Is There A Distinctively New Zealand Speculative Fiction?
I have been thinking and posting about epic fantasy recently and those posts are by no means finished, but the announcement of the Sir Julius Vogel Award 2011 finalists last week set me on another track. I observed last Friday that “… I think the Sir Julius Vogel Award finalists this year make a very strong showing—a great tribute to the SFF currently being created in New Zealand”—and since then I’ve been thinking: yes, but is there a distinctively NZ flavour to the SFF that we’re creating?
I have argued here previously that there doesn’t need to be—that spec fic is spec fic is spec fic (or SFF by any other name) and there’s no requirement for it to come with a passport. I still hold to that view, but nonetheless confess to curiosity: with or without passport, does NZ spec fic come with a Kiwi accent?
I would love to know what you think, because it’s hard for someone like me, who is both inside the genre and resident inside NZ to necessarily ‘see clearly’ on the matter. Karen Healey’s Guardian of the Dead (a finalist for this year’s Sir Julius Vogel Award for Best Novel, Young Adult) and David Hair’s The Bone Tiki and The Taniwha’s Tears both actively draw on NZ Maori myth and folklore as the basis for their Young Adult fantasies. Interestingly, I understand both are now resident in Australia, which leads to further speculation as to whether geographic distance calls one more strongly to the motifs and cultural roots of “home.”

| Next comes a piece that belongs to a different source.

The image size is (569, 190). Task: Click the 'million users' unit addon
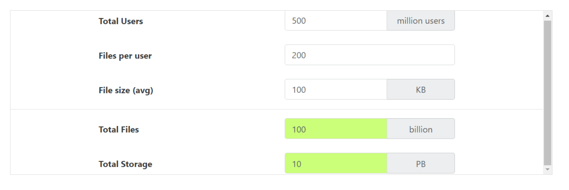tap(420, 21)
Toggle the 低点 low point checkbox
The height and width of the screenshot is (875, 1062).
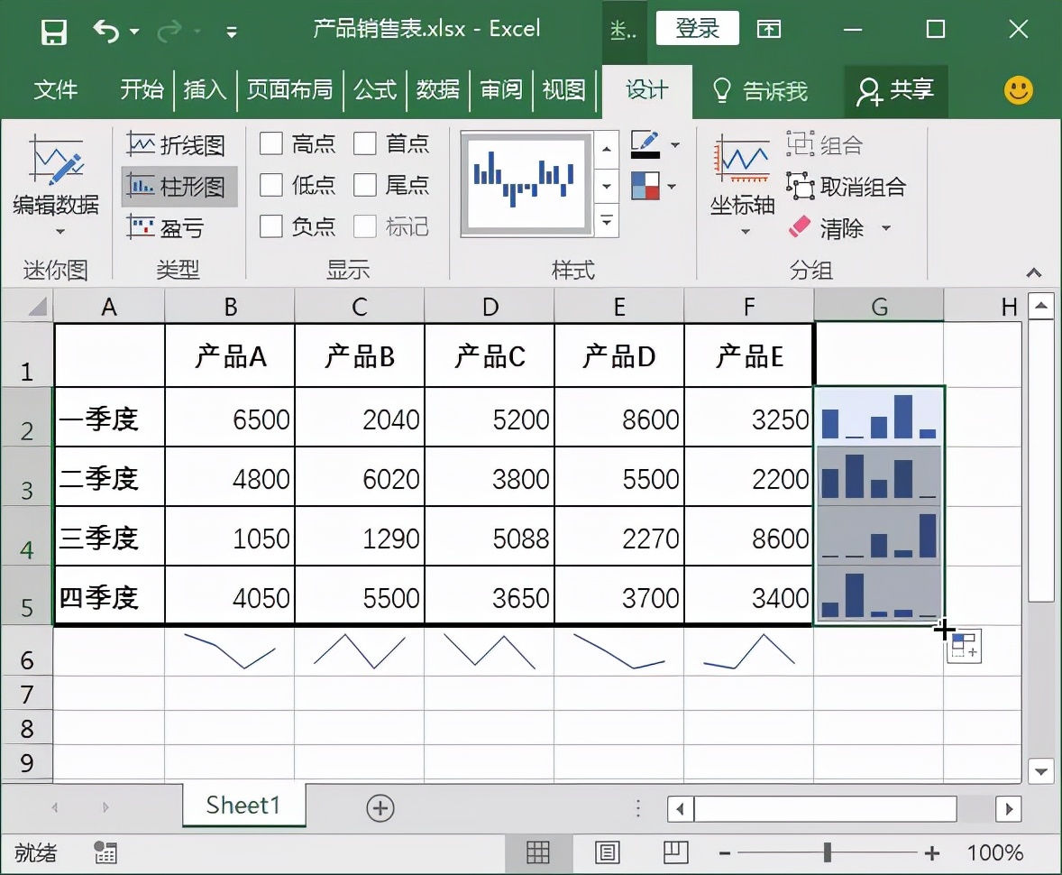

So what does make speculative fiction distinctively Kiwi in flavour? Is it enough that the author carries the passport with ‘Enzed’ stamped thereon and therein? Does it have to be set in New Zealand, have identifiable NZ sub-locales and Kiwi protoganists? Must the fiction work with NZ folklore and myth, either Maori or otherwise (e.g. in the way that Orson Scott Card works with colonial North American folklore in the Alvin Maker series that starts with Seventh Son?) Or is drawing on NZ landscape in the way that Elizabeth Knox does in the Dreamhunter/Dreamquake duology sufficient to give the work a distinctively NZ flavour?
Cheryl Morgan, in her Salon Futura review of The Heir of Night comments on the treatment of issues of ecological impact and colonialism within the story, and reminds the reader that: “Lowe lives in New Zealand, issues of colonialism are very familiar to her.” For me, her observation raises another question: is it possible that cultures have values and preoccupations that come through in their literature and give it a “flavour” that is as distinctive as a passport? And if this is the case, what are our Kiwi preoccupations?
In the 2010 anthology A Foreign Country, (which is a finalist for the Sir Julius Vogel Award 2011 for Best Collected Work) I noticed two strong themes in the collected stories: the first around environmental (in general) and climate change (in particular) dystopia; the second concerned what I would call “reproductive scifi.” (I also note that examples from both these categories, Lee Murray’s Consumed and Ripley Patton’s The Future of the Sky respectively, are finalists for the Sir Julius Vogel Award 2011 for Best Short Story.)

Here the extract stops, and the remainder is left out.